- Work task -
Only the text belongs in the copy: repeat each record exactly, without pictures.

- Data listing -
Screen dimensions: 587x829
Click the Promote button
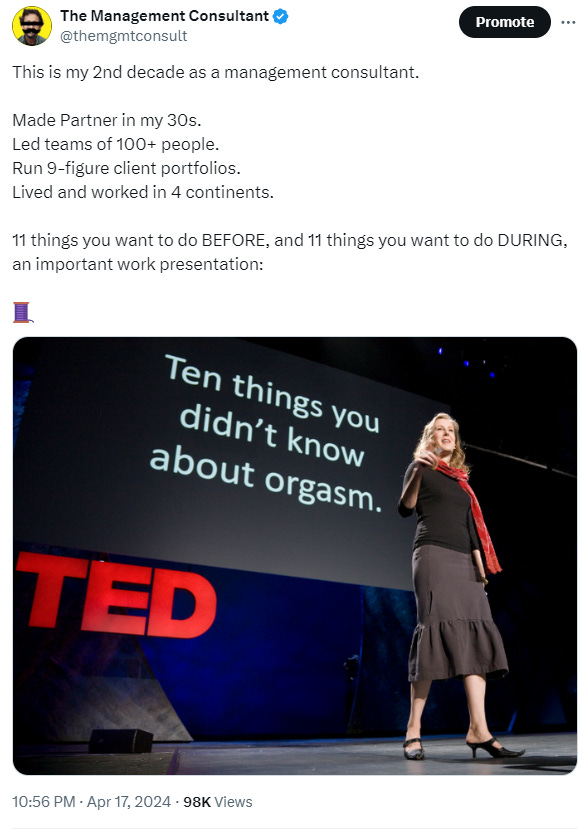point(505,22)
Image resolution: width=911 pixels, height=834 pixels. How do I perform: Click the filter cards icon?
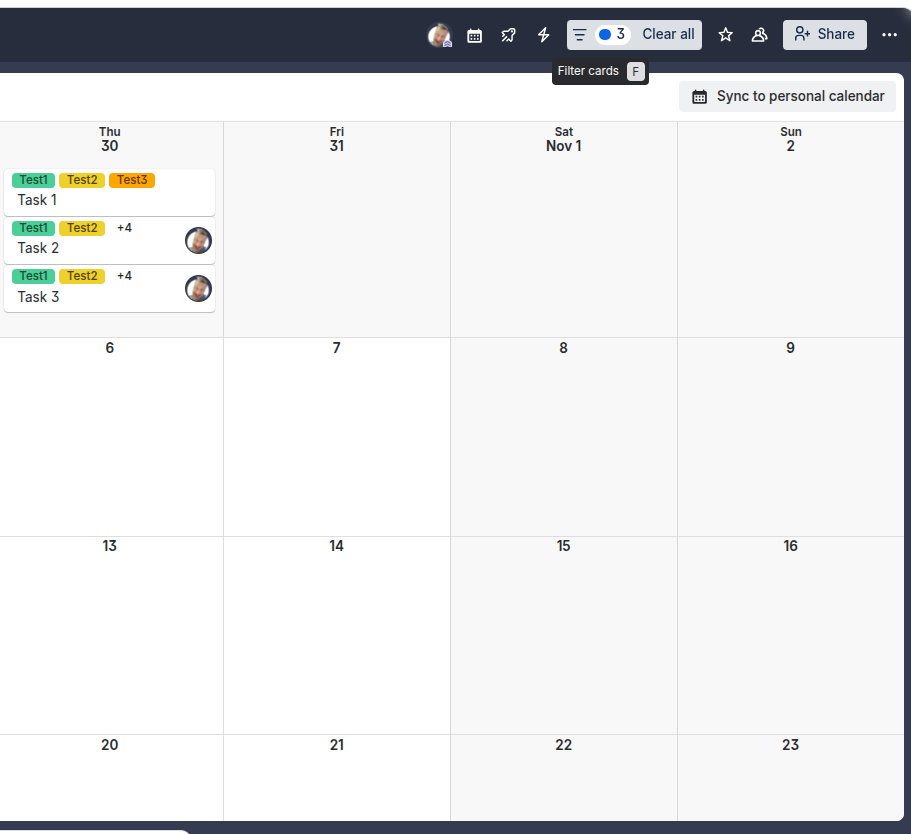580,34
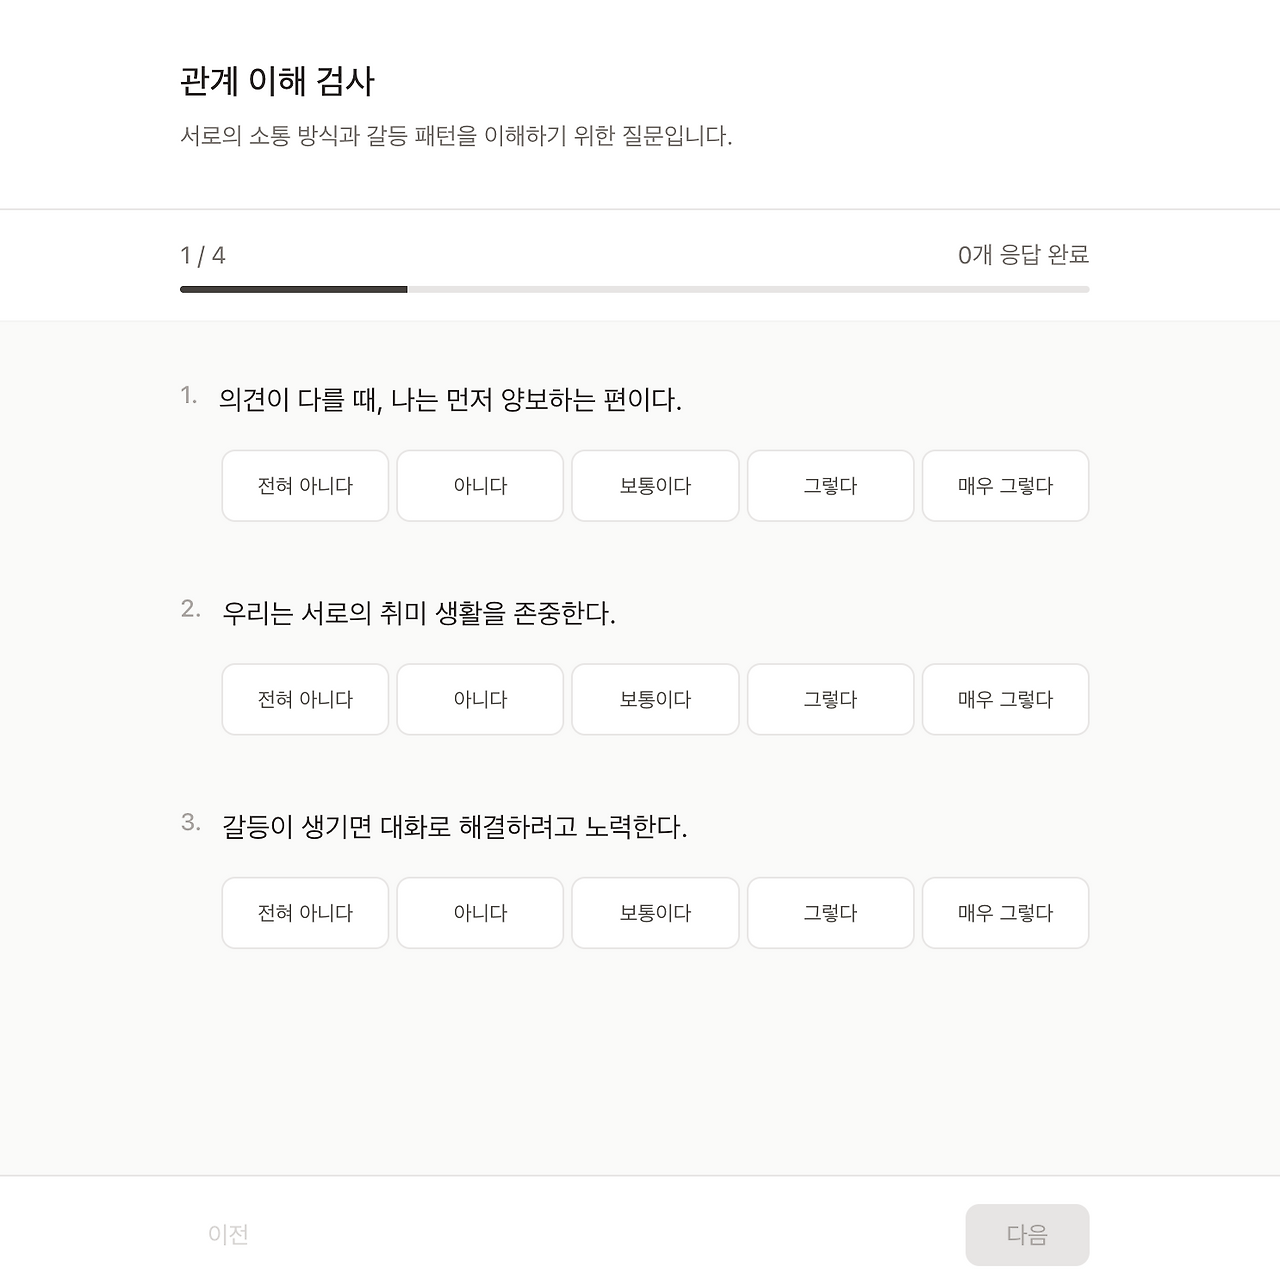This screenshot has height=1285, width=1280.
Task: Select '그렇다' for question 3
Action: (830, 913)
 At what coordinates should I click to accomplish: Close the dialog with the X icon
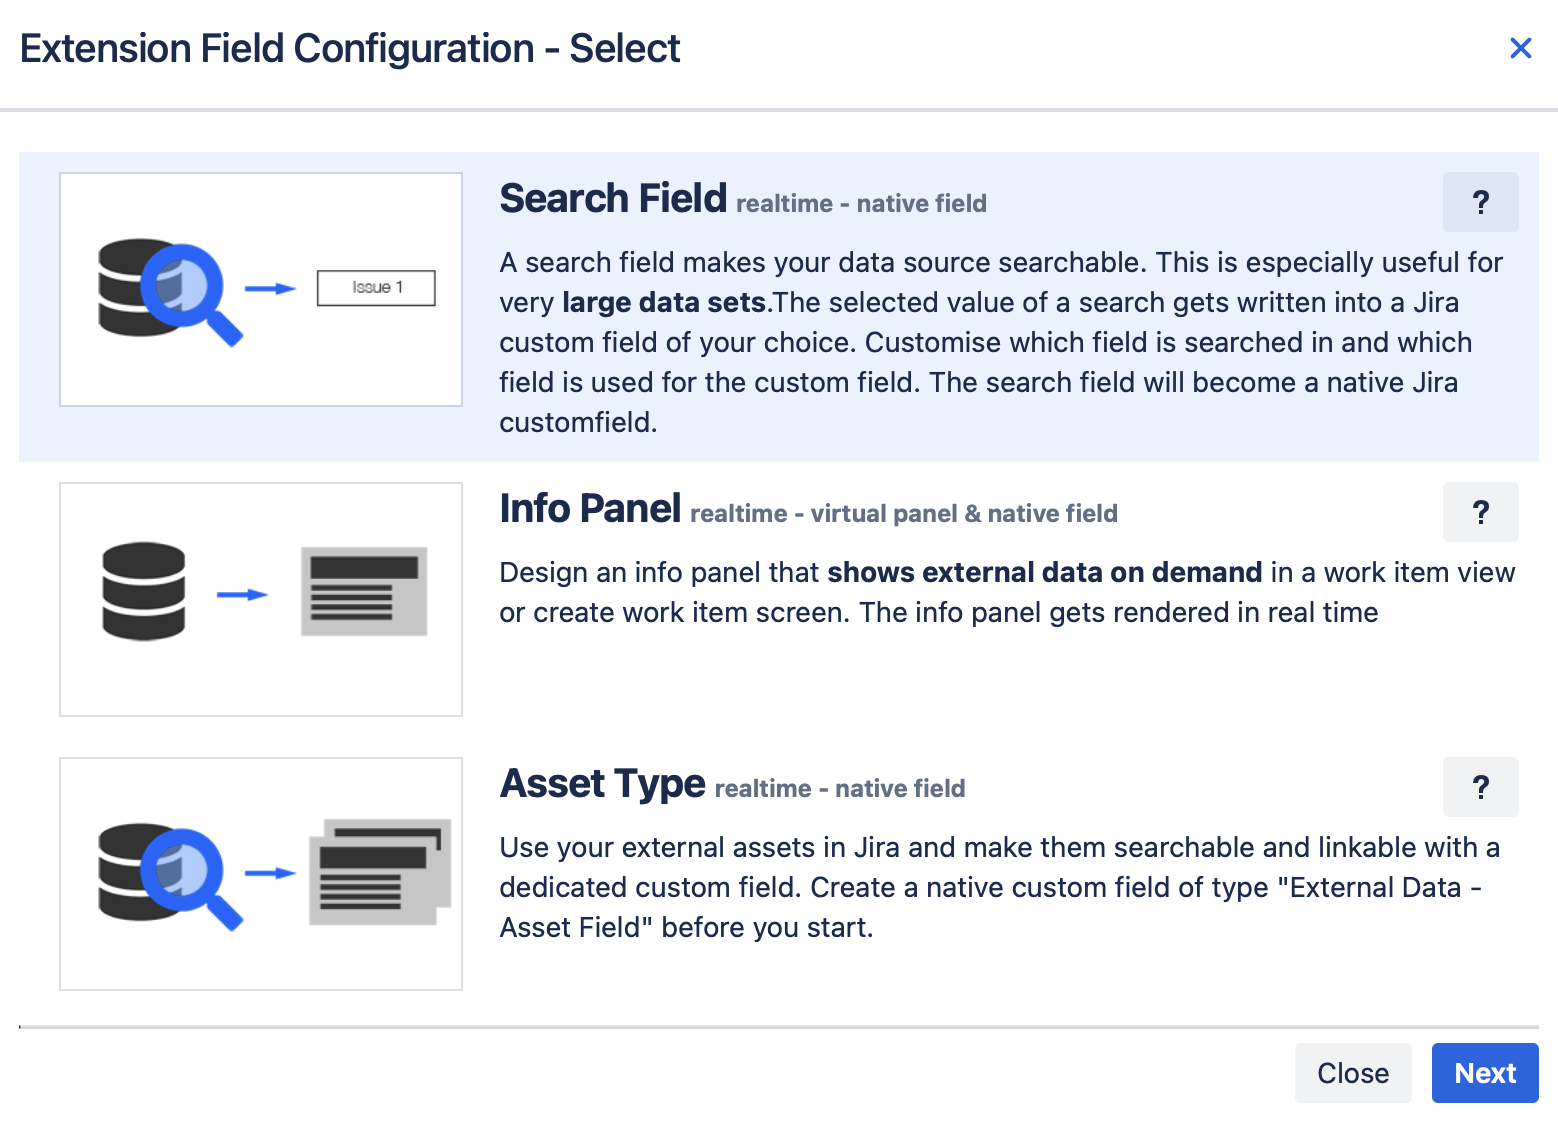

- Solution for this task -
Screen dimensions: 587x829
Click the Promote button
point(505,22)
Image resolution: width=911 pixels, height=834 pixels. How do I perform: Click the filter cards icon?
580,34
This screenshot has height=1285, width=1280.
Task: Select '그렇다' for question 3
Action: (830, 913)
 At what coordinates should I click to accomplish: Close the dialog with the X icon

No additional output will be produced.